Ann Pavletich bears a Croatian name and is acknowledged as the mother of the first person of Croatian descent to be born in New Zealand. But she was actually Irish and Catholic, née Ann Connell. She married Thomas Pavletich in Victoria, Australia, in 1856.
They came to Dunedin with two small children on the Aldinga in 1862. They leased a house in Walker Street in an area that was characterised by overcrowded shanty housing, run up quickly to cater for the flood of new arrivals attracted to Dunedin by the Dunstan gold rush. In later years this area would degenerate into a slum, the notorious ‘Devil’s Half Acre’. Conditions must have been quite primitive even in 1864. Ann gave birth to a third child in February (Leander Thomas, the first person of Croatian descent born in New Zealand) but they lost three-year-old Casamira later that year.
The Pavletichs lost another three children, born in Dunedin, as well as Bonaventura, the son born in Victoria. Three other children were born and survived to adulthood. It is not clear how Thomas was making his living in this period but by 1868 he was ‘mine host’ of the Universal Hotel in Maclaggan Street. Earlier known as Abbeyleix House, this was a leading accommodation house in central Dunedin, as well as a cafe and restaurant. It was on a site just above that now occupied by the Warehouse. Thomas died there from peritonitis in 1878.

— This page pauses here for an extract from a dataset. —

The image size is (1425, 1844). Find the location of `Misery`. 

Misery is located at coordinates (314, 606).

Ann then took over as proprietor of the hotel. Some years later she hosted Te Whiti o Rongomai and Tohu Kakahi, when the Taranaki Māori prophets were brought to Dunedin as ‘guests’ of the government. At the first hotel selected for them the hostess had baulked at taking in the infamous dissidents but Anne had no such qualms. The gaoler who accompanied them noted in his diary how she ’took our friends to her heart at once, so to speak, and made them as well as ourselves really comfortable’.

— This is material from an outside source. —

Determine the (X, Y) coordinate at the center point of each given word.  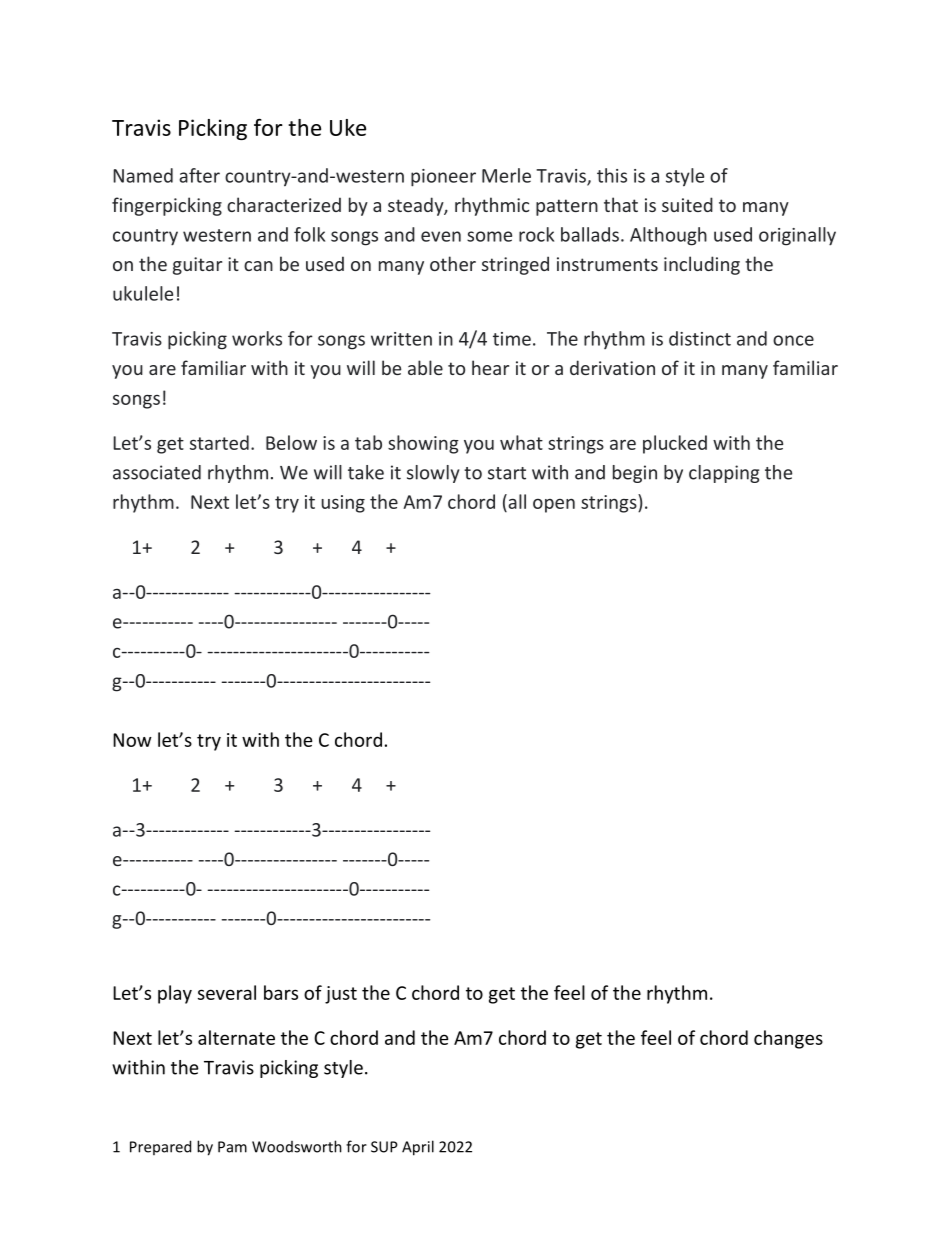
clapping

Ann Pavletich died in Dunedin in 1917, aged 84. Her Irish Catholic background and Croatian surname are symbolic of the great changes that the 1860s brought to Dunedin and Otago. Things had moved on considerably from the exclusively Scottish and Presbyterian settlement dreamed of by Cargill, Burns and McGlashan in the 1840s. There were now people of every race and creed in Dunedin, a pointer to the many different strands of identity that would characterise the settlement as it matured into New Zealand’s first great city.